▸ **Task brief**
Please copy word for word the part of the records that opens with the line containing "Image resolution: width=1024" and closes with the line containing "click(x=889, y=170)". Leave the pictures out of your answer.

▸ **Supplied data**
-- -- --

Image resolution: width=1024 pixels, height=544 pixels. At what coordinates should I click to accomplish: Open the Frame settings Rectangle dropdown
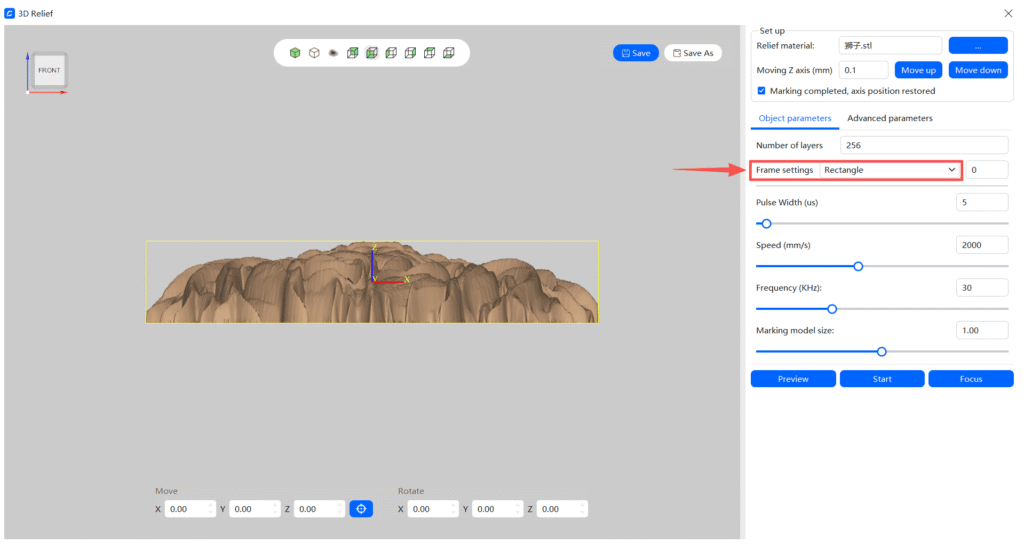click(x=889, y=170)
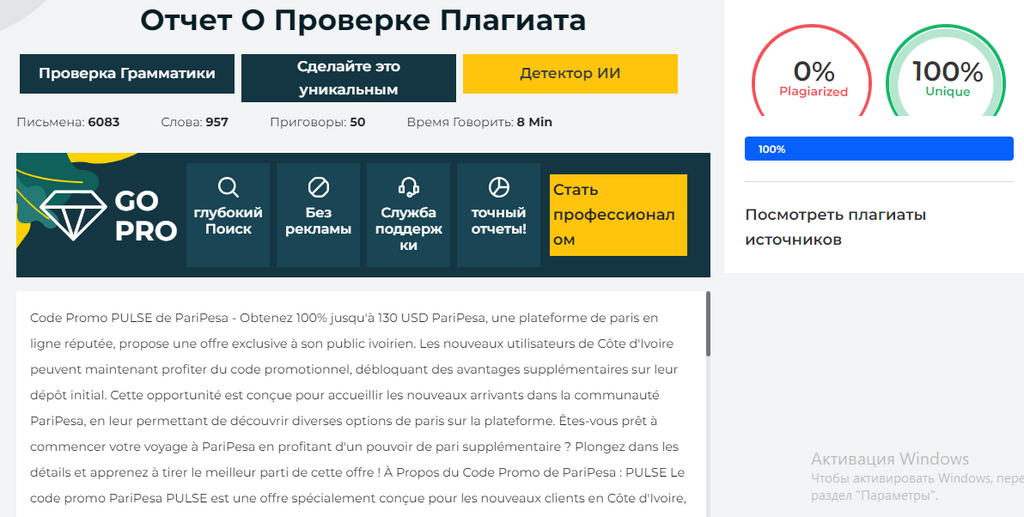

-- -- --

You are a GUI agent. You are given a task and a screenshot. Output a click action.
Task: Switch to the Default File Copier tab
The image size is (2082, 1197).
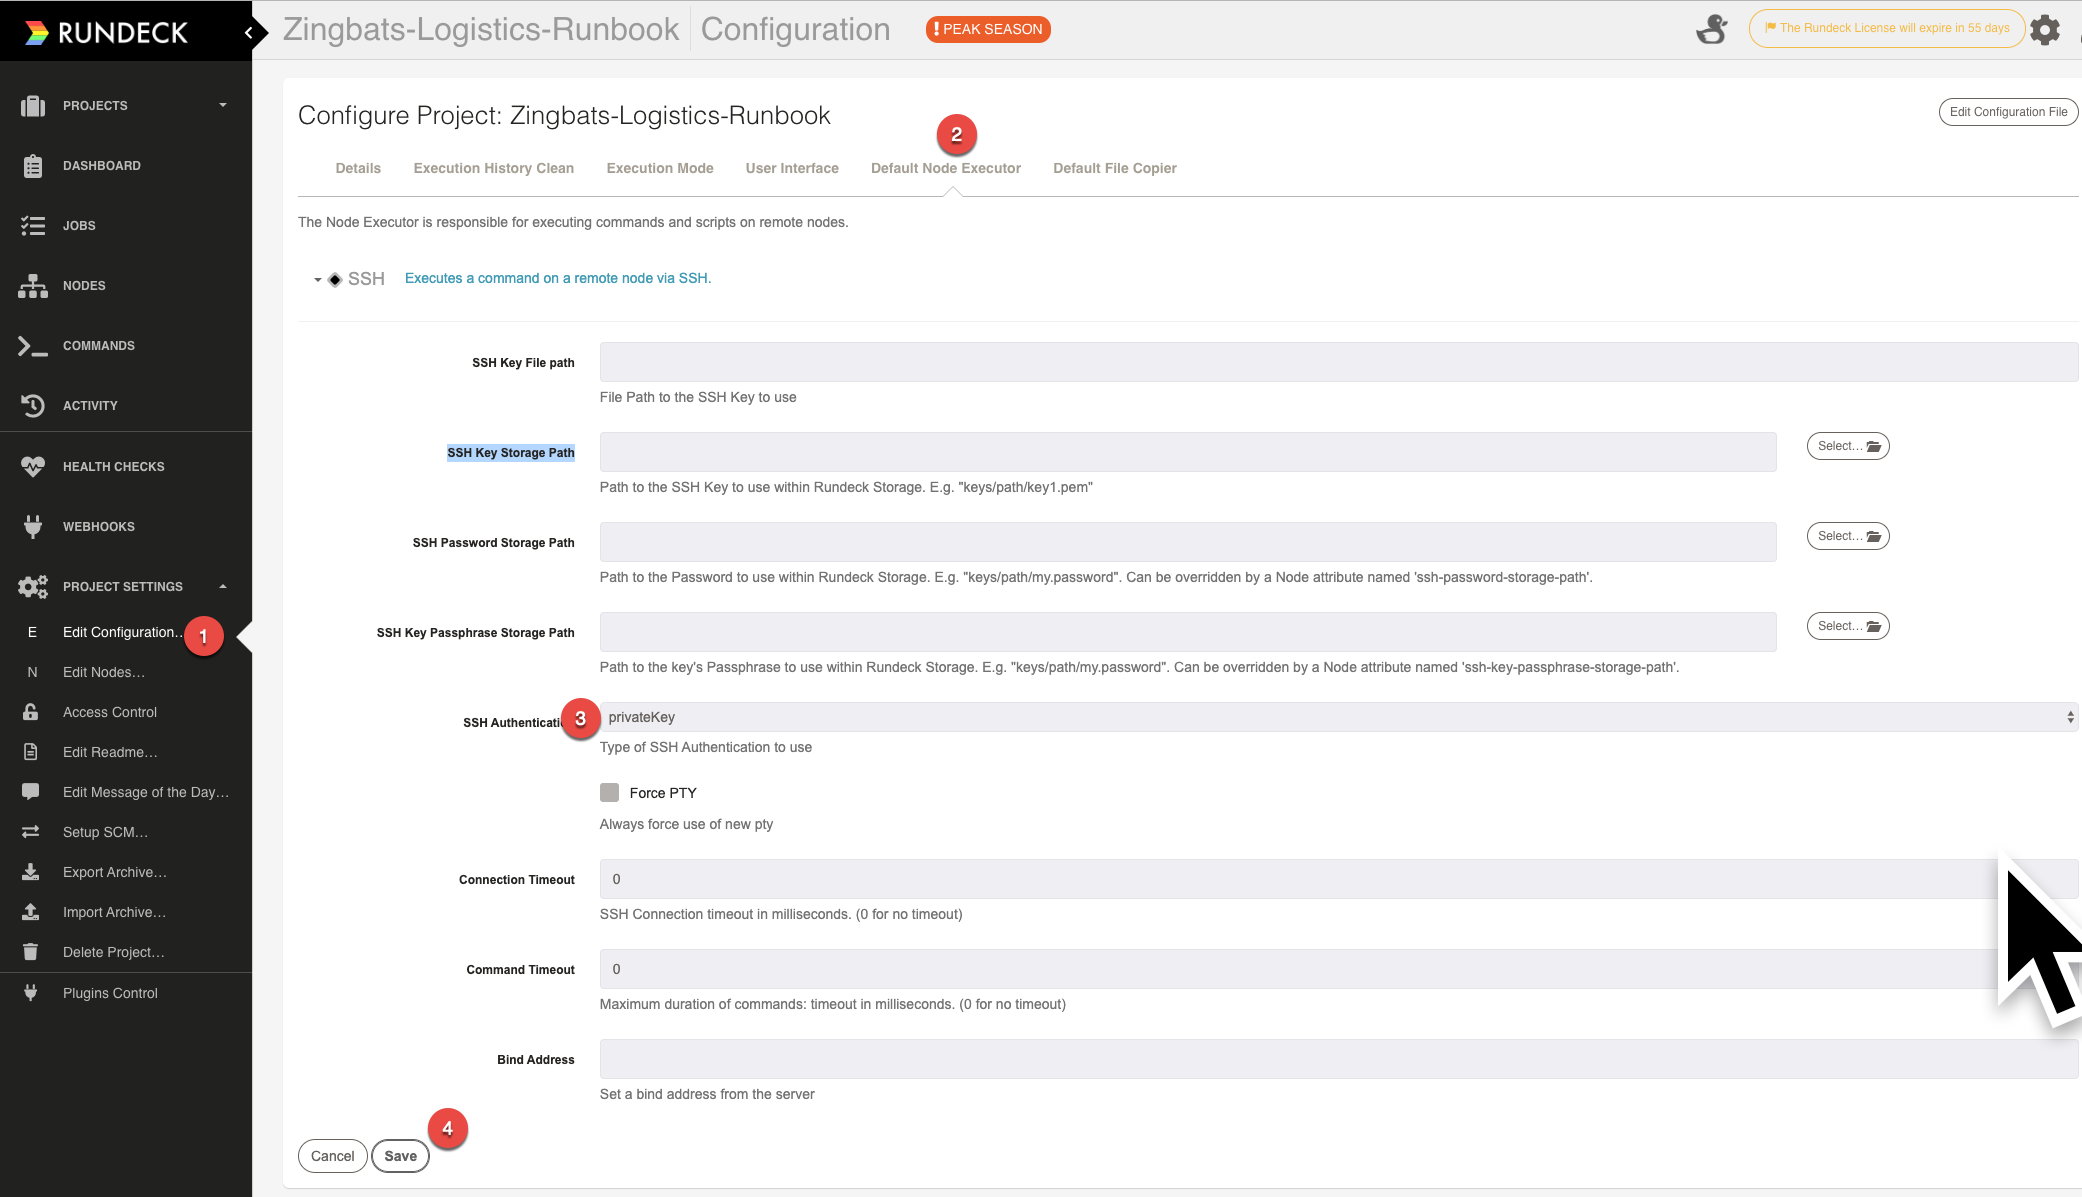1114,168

-- -- --

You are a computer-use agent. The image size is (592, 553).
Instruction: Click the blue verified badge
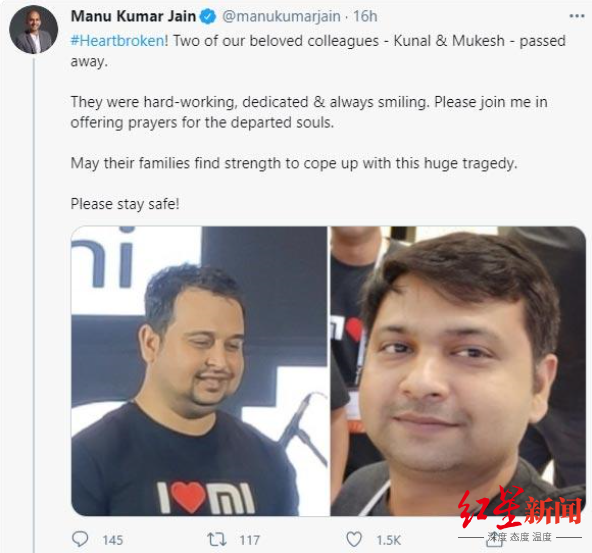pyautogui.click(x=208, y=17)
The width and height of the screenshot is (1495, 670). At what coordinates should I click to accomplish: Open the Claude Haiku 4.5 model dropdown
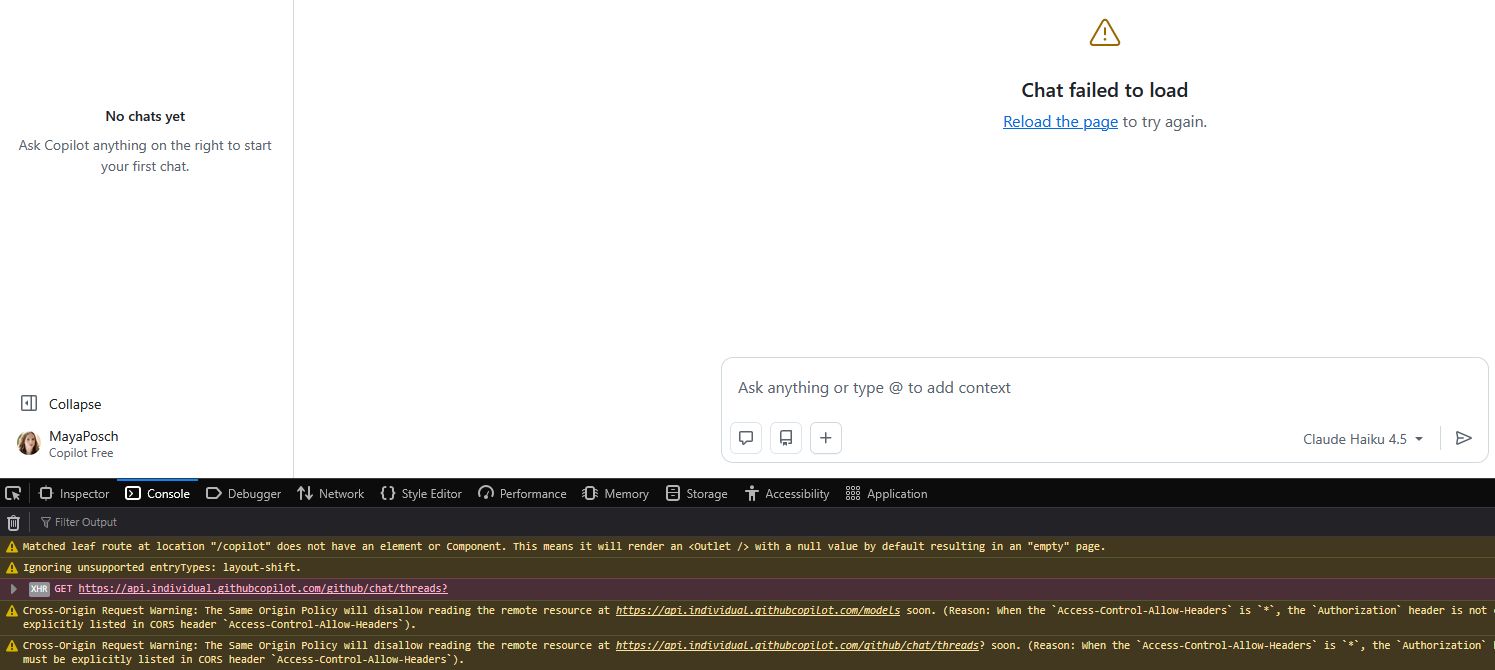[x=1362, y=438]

-- -- --

▸ **Written solution**
Image resolution: width=1024 pixels, height=544 pixels. At what coordinates should I click to accomplish: Open the Frame settings Rectangle dropdown
click(x=889, y=170)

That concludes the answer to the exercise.